Primary lip repair is the foundational step, typically performed when the baby is 3–6 months old. The timing and technique depend on the child's health and the specific anatomy of the cleft. The main objectives are to restore a natural-looking lip, achieve functional muscle continuity, and facilitate feeding and speech. There is no universal consensus on the best surgical method; the choice often relies on the surgeon’s experience and the cleft’s severity 11 13 15.

  • Palate repair is usually scheduled between 9 and 18 months of age if the palate is also involved. This helps in the development of normal speech and prevents food and fluids from leaking into the nose 12 15 16.
  • Pre-surgical orthopedics: Some centers use devices to mold the gums, lip, and nose before surgery for better results 11.

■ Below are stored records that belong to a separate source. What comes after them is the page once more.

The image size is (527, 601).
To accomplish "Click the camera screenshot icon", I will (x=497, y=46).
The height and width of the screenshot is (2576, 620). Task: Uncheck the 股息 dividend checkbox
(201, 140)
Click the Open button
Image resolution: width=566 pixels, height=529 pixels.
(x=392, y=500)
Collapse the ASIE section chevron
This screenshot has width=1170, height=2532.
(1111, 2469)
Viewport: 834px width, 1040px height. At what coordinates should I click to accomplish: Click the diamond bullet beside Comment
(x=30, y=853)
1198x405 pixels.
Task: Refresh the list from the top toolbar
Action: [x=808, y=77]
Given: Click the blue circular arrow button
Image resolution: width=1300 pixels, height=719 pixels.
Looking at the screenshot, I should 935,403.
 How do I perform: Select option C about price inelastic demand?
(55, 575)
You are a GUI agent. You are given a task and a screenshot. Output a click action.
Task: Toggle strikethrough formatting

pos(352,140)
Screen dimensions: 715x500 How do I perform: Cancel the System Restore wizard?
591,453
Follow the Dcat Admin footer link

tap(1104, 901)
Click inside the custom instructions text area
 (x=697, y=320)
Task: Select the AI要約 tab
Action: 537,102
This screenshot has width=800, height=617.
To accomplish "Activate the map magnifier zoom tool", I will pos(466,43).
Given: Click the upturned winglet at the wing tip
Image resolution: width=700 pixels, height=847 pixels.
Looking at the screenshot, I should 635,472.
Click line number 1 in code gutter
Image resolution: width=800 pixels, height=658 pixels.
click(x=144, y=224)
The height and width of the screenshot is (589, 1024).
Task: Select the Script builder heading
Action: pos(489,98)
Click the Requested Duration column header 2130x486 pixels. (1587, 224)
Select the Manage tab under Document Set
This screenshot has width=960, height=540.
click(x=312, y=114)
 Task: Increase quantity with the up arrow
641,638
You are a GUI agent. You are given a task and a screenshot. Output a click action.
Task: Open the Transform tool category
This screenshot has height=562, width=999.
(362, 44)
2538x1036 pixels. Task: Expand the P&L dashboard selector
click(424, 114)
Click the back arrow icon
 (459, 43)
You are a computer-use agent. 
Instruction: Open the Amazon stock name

Multidisciplinary and Long-Term Care

Managing cleft lip goes far beyond initial surgery. Ongoing, coordinated care is essential and may include:

  • Speech therapy: Many children require help with speech articulation and resonance, especially if the palate is involved 11 15.
  • Dental and orthodontic treatment: Addressing missing, malformed, or misaligned teeth is crucial for both appearance and function. Orthodontic interventions often begin in early childhood and may continue into adolescence 4 5 14.
  • Secondary surgeries: These may include revision of the lip or nose, bone grafting to repair the gum ridge, or closure of oronasal fistulas (openings between the mouth and nose) 12 14 16.
  • Orthognathic (jaw) surgery: In severe cases with significant jaw misalignment, corrective jaw surgery may be needed in the teenage years 14.

Psychosocial and Supportive Care

The emotional and psychological impact of living with a cleft lip should not be underestimated. Support from psychologists, social workers, and peer groups can greatly enhance coping and quality of life for both the child and their family 6 11 15.

Variations and Advances in Care

Treatment protocols vary worldwide, and research continues to refine the optimal sequence and techniques for the best possible outcomes. For example, the Oslo protocol for unilateral cleft lip and palate has shown some advantages over delayed hard palate closure, particularly in reducing certain complications. However, the evidence is still evolving, and individualized care remains key 16.

Lifelong Follow-up

Cleft care is not a “one-and-done” process. Multiple surgeries and ongoing therapies are often required well into adolescence and sometimes adulthood. Long-term studies show that, despite the need for several interventions (an average of nearly five surgeries per patient), most individuals achieve good functional and cosmetic outcomes 12.

Conclusion

Cleft lip is a complex condition with far-reaching effects on health, development, and quality of life. Early detection, multidisciplinary care, and ongoing support are essential for optimal outcomes. Here’s what we covered:

  • Symptoms: Range from visible lip splits and nasal deformities to feeding, dental, speech, and psychosocial challenges.
  • Types: Include unilateral, bilateral, complete, incomplete, and rare median clefts, with or without involvement of the palate.
  • Causes: Stem from a multifactorial interplay of genetics, environment, and their interactions; both syndromic and nonsyndromic forms exist.
  • Treatment: Requires staged surgical repair, coordinated therapies, dental and orthodontic work, and psychosocial support—often spanning many years.

Advances in genetics, surgical techniques, and comprehensive care continue to improve the lives of those born with cleft lip. With early intervention and multidisciplinary support, most children can look forward to healthy, fulfilling lives.